Aim 1
In the forum thread below, rewrite the passage from "I have been" to "be mathematically incorrect?", swapping "particular solution" for "specific solution".

────────

Why is this equation non separable?

[brunette15]

Hi everyone,
I am trying to find any particular solution for the equation dy/dx + y = 1.
I have been told it is not separable.

I have done the following:
dy/dx = 1-y
integral of 1/(1-y) dy = integral
-loge(1-y) = c
e^-c = 1-y
y = 1- e^-c
let c = 0
y = 1-1
A particular solution is y= 0.

My question is why would my questions be mathematically incorrect?

 

[MarkFL]

I've moved this thread to our Differential Equations forum as that's a better fit for the question being asked. :D

The equation you posted is in fact separable, but I find it much easier to solve if we treat it as a linear equation, and multiply through by $e^x$ to obtain:

$$e^x\d{y}{x}+ye^x=e^x$$

Rewrite the left side, observing it is the differentiation of a product:

$$\frac{d}{dx}\left(e^xy\right)=e^x$$

Now, integrate through with respect to $x$:

$$e^xy=e^x+C$$

Divide through now by $e^x$ to obtain the explicit solution:

$$y(x)=1+Ce^{-x}$$

Notice that for suitable choice of $C$, we get the trivial solution $y\equiv1$ that you would technically lose by treating it as a separable equation.

────────

Aim 2
Copy the entries from the line with "Given: Click index.htm at end of line 18" to the line with "Action: (197, 41)" word for word.

────────

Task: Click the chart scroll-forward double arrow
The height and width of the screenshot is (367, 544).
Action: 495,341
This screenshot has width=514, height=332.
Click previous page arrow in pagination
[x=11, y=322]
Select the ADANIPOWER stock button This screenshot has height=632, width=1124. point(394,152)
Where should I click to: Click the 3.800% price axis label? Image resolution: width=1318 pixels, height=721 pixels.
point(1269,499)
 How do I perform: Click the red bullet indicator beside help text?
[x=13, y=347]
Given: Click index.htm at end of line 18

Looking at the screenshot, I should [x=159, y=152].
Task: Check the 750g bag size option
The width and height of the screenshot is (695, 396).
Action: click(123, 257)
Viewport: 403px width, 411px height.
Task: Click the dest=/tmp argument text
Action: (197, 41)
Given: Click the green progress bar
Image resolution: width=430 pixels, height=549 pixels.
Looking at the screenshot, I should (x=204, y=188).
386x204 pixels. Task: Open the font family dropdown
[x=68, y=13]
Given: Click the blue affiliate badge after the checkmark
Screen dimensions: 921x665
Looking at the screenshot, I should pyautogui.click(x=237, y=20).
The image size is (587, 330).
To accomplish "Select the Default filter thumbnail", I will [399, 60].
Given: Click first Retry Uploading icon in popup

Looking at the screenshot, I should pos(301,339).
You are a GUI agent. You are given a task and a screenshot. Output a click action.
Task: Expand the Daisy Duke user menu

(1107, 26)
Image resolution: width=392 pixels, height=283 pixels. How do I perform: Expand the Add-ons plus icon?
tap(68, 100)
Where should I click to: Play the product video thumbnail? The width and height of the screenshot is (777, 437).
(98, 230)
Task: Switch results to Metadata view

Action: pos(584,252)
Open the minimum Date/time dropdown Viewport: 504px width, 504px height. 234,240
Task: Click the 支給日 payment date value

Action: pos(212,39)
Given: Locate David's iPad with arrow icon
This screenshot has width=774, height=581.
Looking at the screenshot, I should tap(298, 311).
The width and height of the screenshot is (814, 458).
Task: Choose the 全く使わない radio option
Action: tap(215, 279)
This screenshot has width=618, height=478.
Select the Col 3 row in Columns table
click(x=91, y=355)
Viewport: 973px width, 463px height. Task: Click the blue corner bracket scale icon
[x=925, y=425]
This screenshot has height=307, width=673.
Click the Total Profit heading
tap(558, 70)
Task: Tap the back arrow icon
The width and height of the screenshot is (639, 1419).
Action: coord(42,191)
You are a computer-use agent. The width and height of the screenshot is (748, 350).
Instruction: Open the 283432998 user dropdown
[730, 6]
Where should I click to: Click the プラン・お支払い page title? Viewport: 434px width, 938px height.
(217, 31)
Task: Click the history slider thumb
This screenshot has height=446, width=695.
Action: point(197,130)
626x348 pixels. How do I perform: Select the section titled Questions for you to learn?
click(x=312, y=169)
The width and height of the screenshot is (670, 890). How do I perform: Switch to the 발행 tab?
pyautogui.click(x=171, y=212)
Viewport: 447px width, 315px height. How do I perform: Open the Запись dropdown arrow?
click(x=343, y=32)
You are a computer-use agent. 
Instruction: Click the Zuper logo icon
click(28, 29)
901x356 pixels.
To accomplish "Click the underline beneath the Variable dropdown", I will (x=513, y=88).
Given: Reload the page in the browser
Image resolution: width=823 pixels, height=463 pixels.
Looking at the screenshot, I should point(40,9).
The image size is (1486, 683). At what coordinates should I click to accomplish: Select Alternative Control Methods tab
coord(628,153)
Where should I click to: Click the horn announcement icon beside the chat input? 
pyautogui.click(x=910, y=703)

────────

Problem solution 1
I have been told it is not separable.

I have done the following:
dy/dx = 1-y
integral of 1/(1-y) dy = integral
-loge(1-y) = c
e^-c = 1-y
y = 1- e^-c
let c = 0
y = 1-1
A specific solution is y= 0.

My question is why would my questions be mathematically incorrect?

Problem solution 2
Given: Click index.htm at end of line 18

Looking at the screenshot, I should [x=159, y=152].
Task: Check the 750g bag size option
The width and height of the screenshot is (695, 396).
Action: click(123, 257)
Viewport: 403px width, 411px height.
Task: Click the dest=/tmp argument text
Action: (197, 41)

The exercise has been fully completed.